You would think that following a nuclear fallout that things in the area would be survive, let alone thrive. However, back in 1991, scientists discovered a strand of fungi that apparently fed off the radiation from the Chernobyl nuclear power plant, and now fast forward to today, they have discovered that this strand of fungi could have potential use for space travel.

The fungi is known as Cryptococcus neoformans and it is actually dangerous for humans, where those who come into contact with it and who might have a compromised immune system, it could result in an infection known as cryptococcosis. However, scientists have found that due to the fungi containing high levels of melanin, it could be used as a way to help protect astronauts in space from radiation.

This is because melanin has the ability to absorb radiation and convert it into chemical energy, a process known as radiosynthesis. As a result of this, scientists are thinking that it is possible to extract the melanin from these fungi as a means of creating a more cost-effective sunscreen that astronauts can apply when they’re in space, to better protect themselves from radiation.

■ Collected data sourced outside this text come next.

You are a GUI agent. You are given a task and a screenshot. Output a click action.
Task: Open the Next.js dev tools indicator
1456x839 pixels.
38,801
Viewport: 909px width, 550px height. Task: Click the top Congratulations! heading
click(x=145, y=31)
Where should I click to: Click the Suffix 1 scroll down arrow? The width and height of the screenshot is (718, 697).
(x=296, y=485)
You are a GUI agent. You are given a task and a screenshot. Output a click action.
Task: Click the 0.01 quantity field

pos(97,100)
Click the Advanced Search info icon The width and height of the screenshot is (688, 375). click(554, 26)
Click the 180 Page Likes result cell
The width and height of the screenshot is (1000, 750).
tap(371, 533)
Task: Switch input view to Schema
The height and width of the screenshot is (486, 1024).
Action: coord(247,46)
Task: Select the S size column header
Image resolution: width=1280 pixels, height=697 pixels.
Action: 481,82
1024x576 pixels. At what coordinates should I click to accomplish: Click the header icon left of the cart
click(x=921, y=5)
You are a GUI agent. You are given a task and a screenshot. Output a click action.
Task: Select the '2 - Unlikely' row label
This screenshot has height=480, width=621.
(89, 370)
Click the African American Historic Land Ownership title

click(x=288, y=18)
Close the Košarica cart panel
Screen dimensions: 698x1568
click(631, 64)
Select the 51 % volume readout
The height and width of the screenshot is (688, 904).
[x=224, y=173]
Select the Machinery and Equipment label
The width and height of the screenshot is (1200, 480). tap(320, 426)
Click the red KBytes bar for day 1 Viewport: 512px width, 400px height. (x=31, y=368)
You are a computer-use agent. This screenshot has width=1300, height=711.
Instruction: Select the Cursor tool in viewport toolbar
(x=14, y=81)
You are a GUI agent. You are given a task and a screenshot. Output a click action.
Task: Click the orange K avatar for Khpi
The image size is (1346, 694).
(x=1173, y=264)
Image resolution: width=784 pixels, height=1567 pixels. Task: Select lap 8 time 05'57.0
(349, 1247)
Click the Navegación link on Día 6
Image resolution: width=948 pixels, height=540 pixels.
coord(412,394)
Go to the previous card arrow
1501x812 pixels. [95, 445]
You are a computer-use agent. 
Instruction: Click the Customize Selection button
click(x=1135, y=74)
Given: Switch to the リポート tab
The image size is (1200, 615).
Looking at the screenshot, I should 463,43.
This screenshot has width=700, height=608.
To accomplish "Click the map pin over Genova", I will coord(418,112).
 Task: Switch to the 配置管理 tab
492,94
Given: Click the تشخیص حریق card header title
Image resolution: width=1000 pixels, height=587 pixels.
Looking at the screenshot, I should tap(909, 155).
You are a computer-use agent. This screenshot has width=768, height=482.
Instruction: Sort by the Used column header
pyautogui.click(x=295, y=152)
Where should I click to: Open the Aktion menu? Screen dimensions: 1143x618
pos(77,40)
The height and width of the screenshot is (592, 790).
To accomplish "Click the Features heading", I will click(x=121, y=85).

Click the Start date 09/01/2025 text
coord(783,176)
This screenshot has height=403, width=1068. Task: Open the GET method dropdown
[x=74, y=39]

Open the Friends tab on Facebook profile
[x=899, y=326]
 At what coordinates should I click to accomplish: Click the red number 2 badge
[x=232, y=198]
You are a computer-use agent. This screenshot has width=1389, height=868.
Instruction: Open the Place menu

It has also been suggested that it could be applied on objects to make them more resilient against radiation as well. According to Radamés J.B. Cordero, a researcher at Johns Hopkins Bloomberg School of Public Health and also the lead researcher, “We know that space radiation is dangerous and that it damages matter. If you have a material that can act as a shield against radiation, it could not only protect people and structures in space but also have very real benefits for people here on Earth.”